Having published my notes on  intentional spinning, it is only fair that I publish my notes on Alden Amos's Big Book of Hand Spinning.

pg 15  Good!
pg 19   Twisty sticks were a standard tool of wool sorters and wool buyers for at least a thousand years.

pg 42 Diz also controls rachet.The process is critical to the structure of the yarn.  This needs to be considered as commercial slivers of top are used.  It is often worth washing, combing, and dizing, commercial top to get a desired rachet

pg 44  For objects requiring high collapse rates, the wool can be scoured, and reoiled. This gives a more uniform collapse, and a much more durable object.  Lanolin can be recycled. Since the modern Welch blankets are patterned we can assume that the yarns were (sometimes) dyed and thus scoured.

pg47 Good!!  I have gone around the block on wool washes, and am back to soap with soft water.  Alden's advice on cleaning fleece is still among the best.

pg 73  AA should have included mechanical details of DRS.

pg 123 AA should have included spinning techniques for DRS systems.  They are different.

pg 131 GOOD!  Grist is dependent on yarn tension.

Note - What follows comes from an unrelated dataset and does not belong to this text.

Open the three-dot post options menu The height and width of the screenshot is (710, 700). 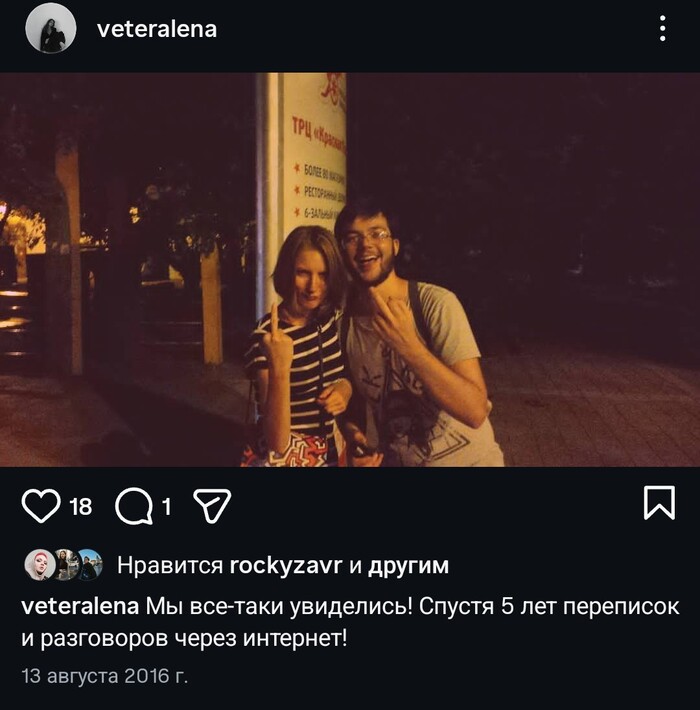pos(662,29)

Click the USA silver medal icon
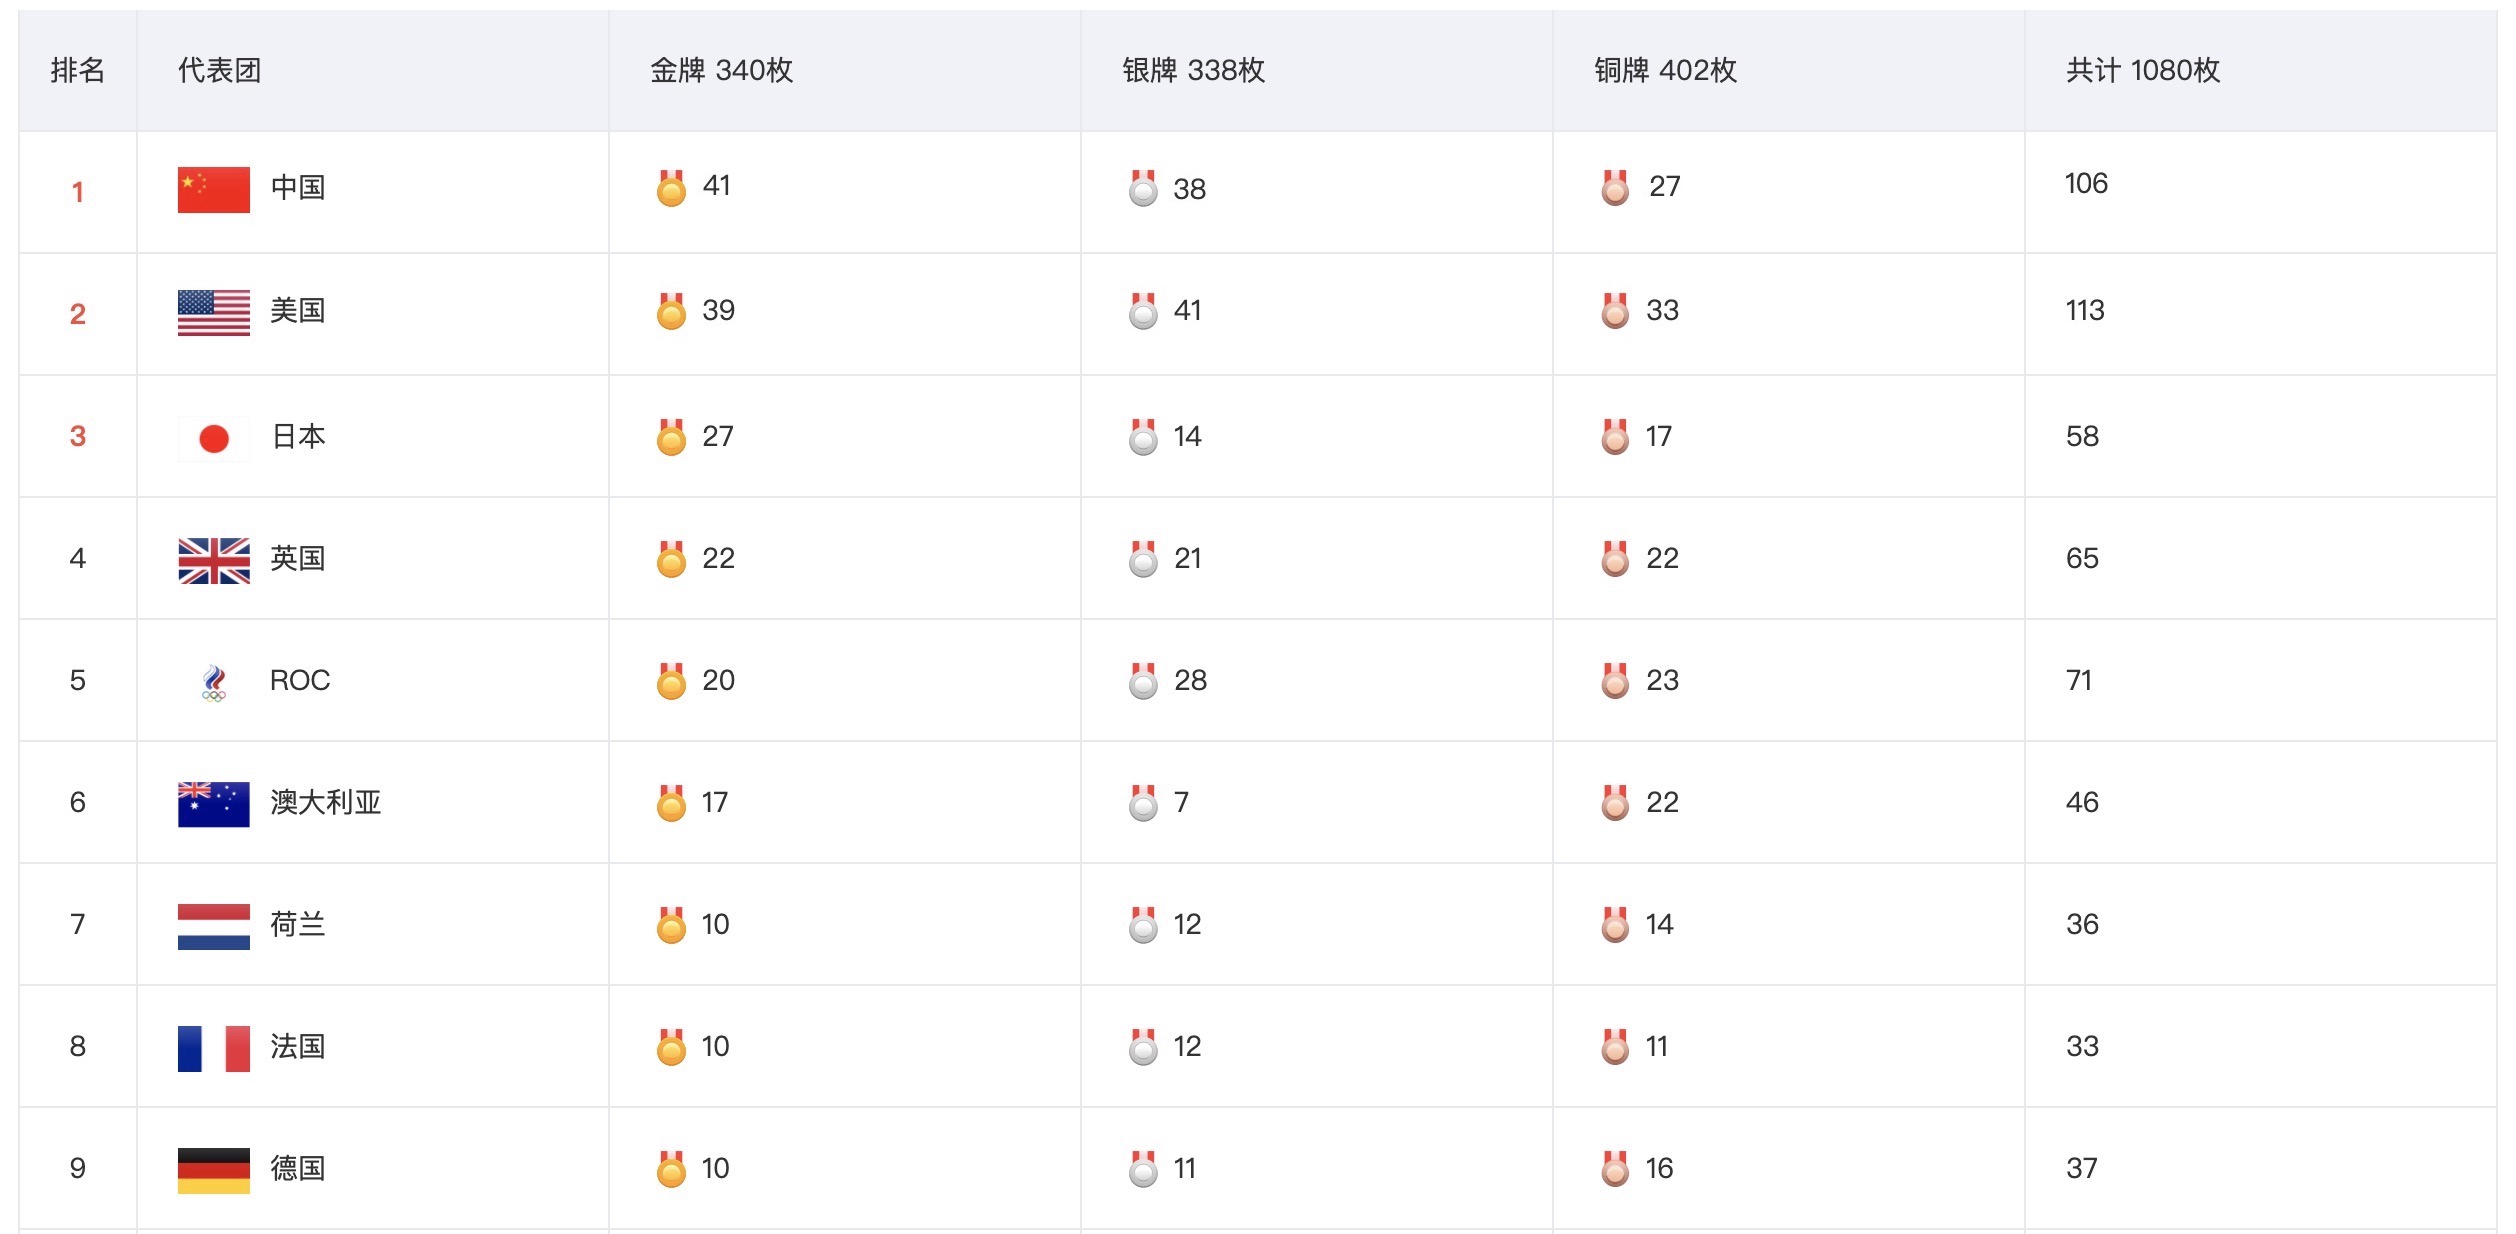[x=1142, y=311]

pg 185 There are pix of accelerator wheels  but no discussion of their virtues and vices. Virtues include less slippage. Their great vice is that the drive bands are a problematic.  Everything is going faster, so a thrown drive band can catch and break a flyer arm. Everything is going faster, so oil is essential and thrown oil a problem.  In high speed worsted spinning, a resonance can set up at the drafting triangle resulting alternate over spin and under spin.  The solution is a softer fiber prep to isolate twist propagation.  comb and diz.  On the other hand, such singles look like "hand spun".

pg 190: Double treadle systems will transfer more energy to the flyer/bobbin assembly. A double treadle system will put less stress on the wheel for the same energy transfer.  Double treadle systems will have less slippage.  Fine spinning requires huge amounts of twist.  The only way you are going to get there is high speed, and that implies big ratios - hence double treadles.

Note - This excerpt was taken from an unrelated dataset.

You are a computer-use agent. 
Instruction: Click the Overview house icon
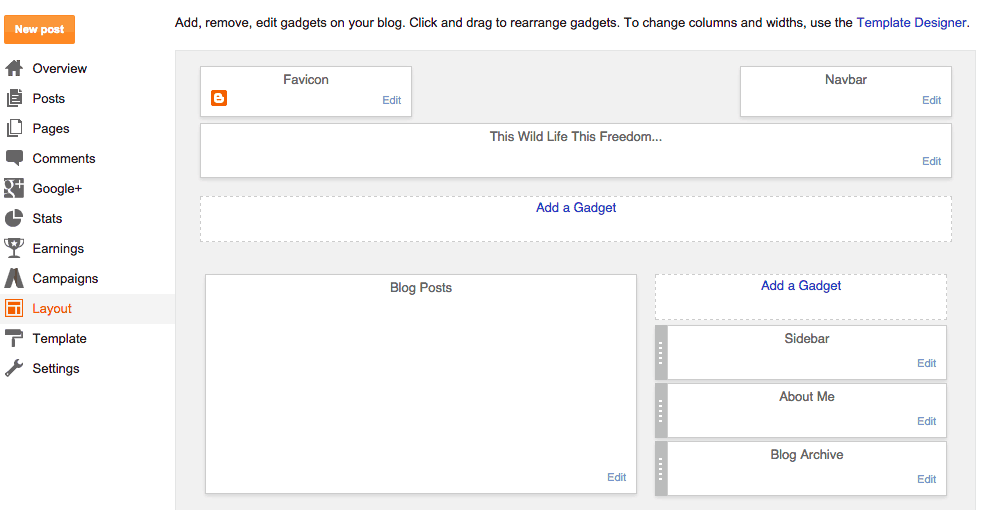(14, 68)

pg 210 The the flyer/bobbin assembly derived from the 11th century miniaturization of a large device used to wind thrown silk near Florence, Italy.

pg 210 Leo was looking at winders for the silk throwing industry.  Here Alden misses the point that Leo is working for the ruler of a city where there were 400,000 textile workers in fierce competition with the 400,000 textile workers in the adjacent city. Leo worked as military engineer, and would have been making rope from hemp for military use. Leo also did  work for families that provided banking, insurance, and factor services to the textile industries in Italy, France, and Flanders.

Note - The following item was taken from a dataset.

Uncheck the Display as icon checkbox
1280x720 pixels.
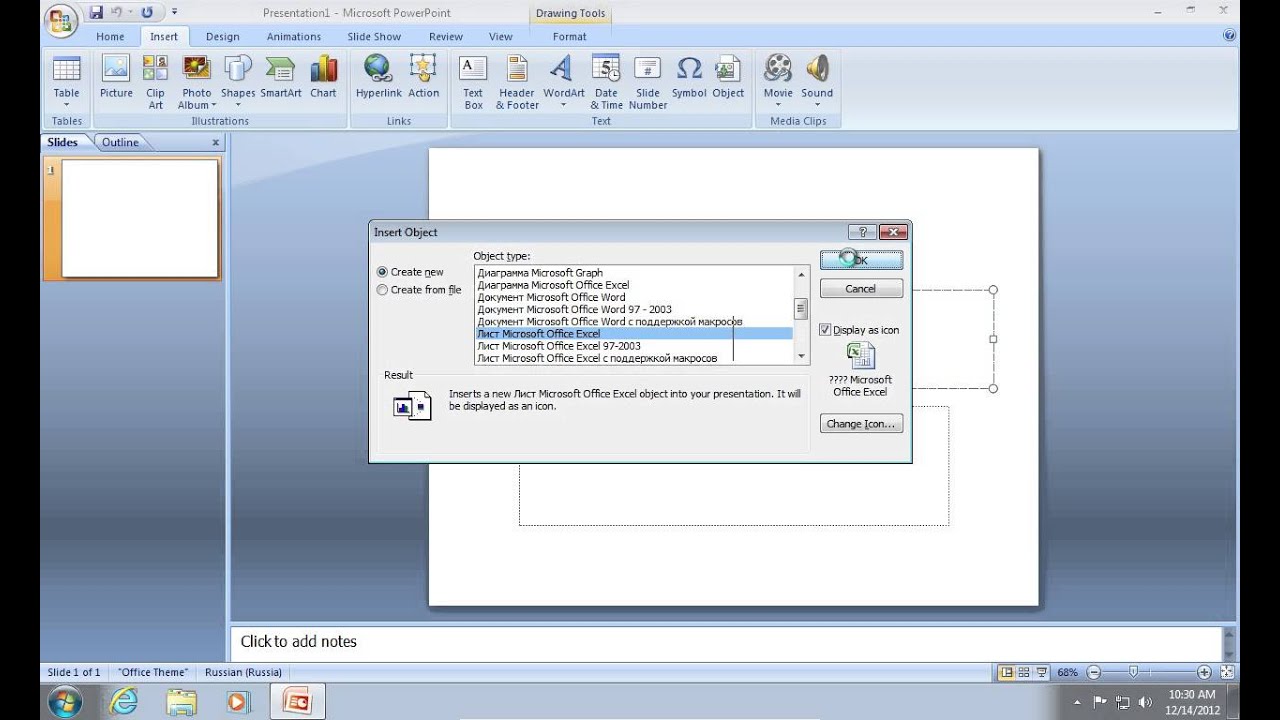click(x=824, y=329)
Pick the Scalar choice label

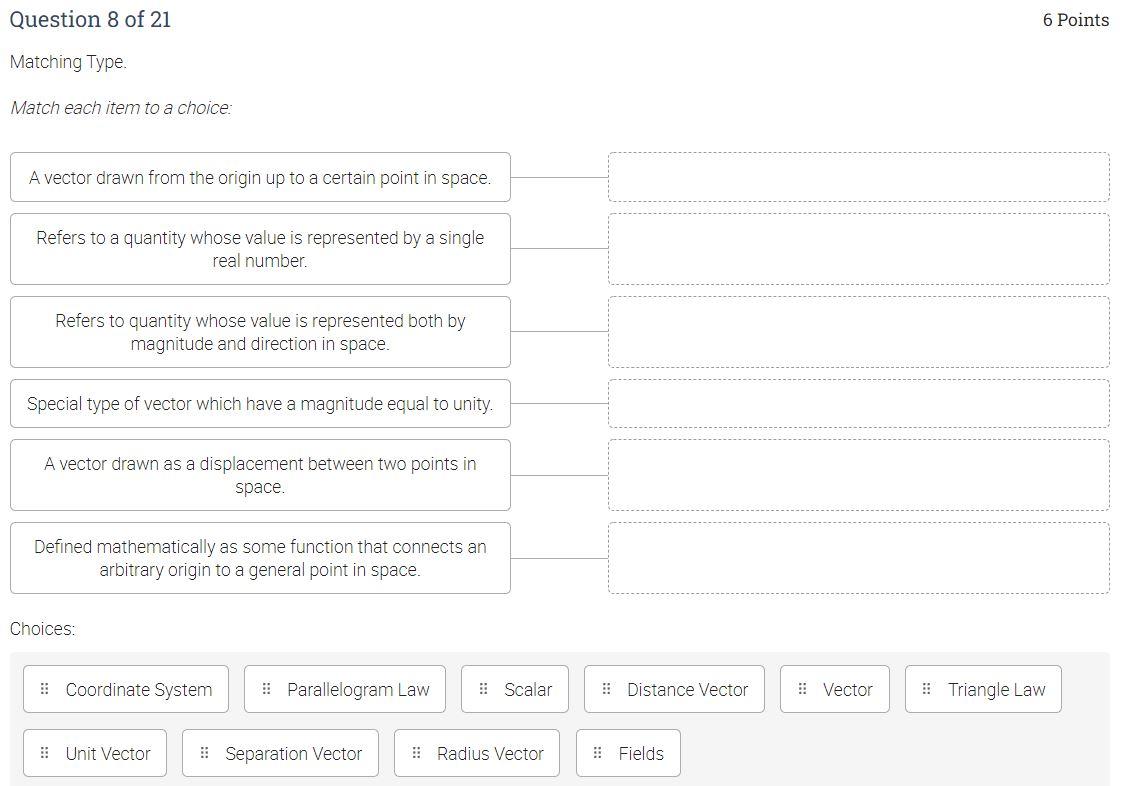pyautogui.click(x=528, y=689)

pg 210 A DRS controlled flyer/bobbin assembly can produce twice as much woolen yarn per day as a great wheel, and 4 times as much worsted yarn per day as a drop spindle. A DRS controlled flyer/bobbin assembly can produce more consistent yarn than either a great wheel or a drop spindle. This had value for spinners producing yarn for weavers. Weavers do not pay for singles that are too heavy or too light.

About that time, such singles were also plied up as hosiery yarns.  It is a very useful grist to be able to spin quickly and reliably.

pg 211 DRS controlled flyer bobbin system can have slack between the drafting triangle and orifice.  In commercial use, such systems are used for winding rovings and slivers that would stretch under tension.

pg 240 AA should have noted that a DRS system can easily produce at twice that rate.

pg 94/383 Factors should be discussed in more detail including effect of fiber.

pg 385 Factors should be given for better grist to WPI conversion.  I have gone back and forth on whether this is an omission or simply a matter of style.

pg 378 Bobbin capacity is highly dependent on tension and how rapidly the yarn is advanced across the face of the bobbin. Yarn construction also affects capacity, eg, less woolen than worsted.

Over all, Alden's sins are those of omission, and I cannot fault him for taking the space to explain things more clearly rather than going into DRS where the market had already told him that it was not interested.

I find it amusing that Interweave fact checked AA, but let JM's errors in heat physics slip through.

I use flyers made by Alden Amos, but I modified both the bobbin whorl and the flyer whorls.